Sap Flow Analyzer: A tool to standardize sap flow estimation and scaling to whole‐tree water use using the HFD method

Abstract

Abstract Sap flow measurements are fundamental to understanding water use in trees and could aid in predicting climate change effects on forest function. Deriving knowledge from such measurements requires empirical calibrations and upscaling methods to translate thermometric recordings to tree water use. Here, we developed a user‐friendly open‐source application, the Sap Flow Analyzer (SFA), which estimates sap flow rates and tree water use from the heat field deformation (HFD) instruments. The SFA incorporates four key features to ensure maximum accuracy and reproducibility of sap flow estimates: diagnosis diagrams to assess data patterns visually, regression models implemented to increase accuracy when estimating K (the main HFD parameter), three approaches to upscale sap flow rates to whole‐tree water use and visualization of the input parameters' uncertainty.

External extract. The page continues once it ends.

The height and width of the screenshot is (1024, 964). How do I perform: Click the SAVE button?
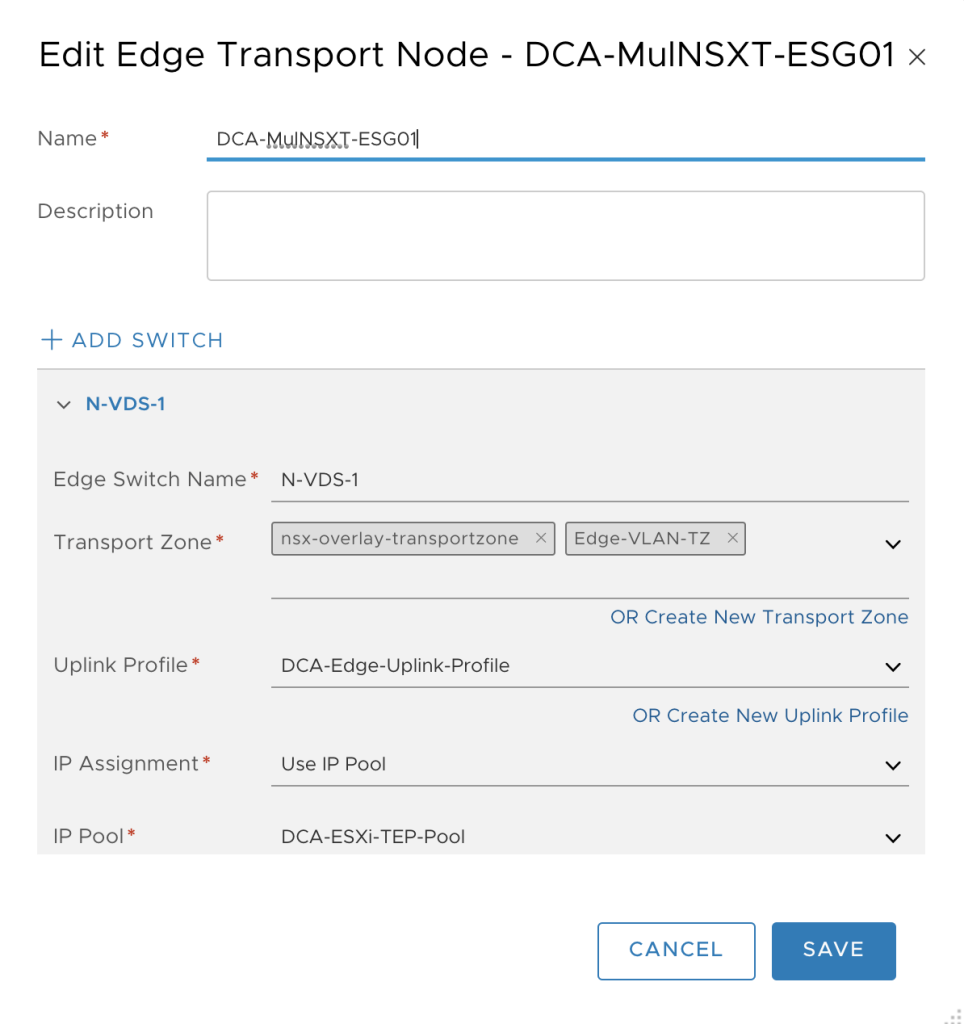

Thirteen participants were given three raw datasets and assigned data processing tasks using the SFA user guide, from estimating sapwood depth to scaling sap flow rates to whole‐tree water use to assess the reproducibility and applicability of the SFA. Participants' results were reasonably consistent and independent of their background in using the SFA, R, or HFD method. The results showed lower variability for high flow rates (SD: mean 1% vs. 10%). K estimates and sapwood depth differentiation were the primary sources of variability, which in turn was mainly caused by the user's chosen scaling method. The SFA provides an easy way to visualize and process sap flow and tree water use data from HFD measurements. It is the first free and open software tool for HFD users. The ability to trace analysis steps ensures reproducibility, increasing transparency and consistency in data processing. Developing tools such as the SFA and masked trials are essential for more precise workflows and improved quality and comparability of HFD sap flow datasets.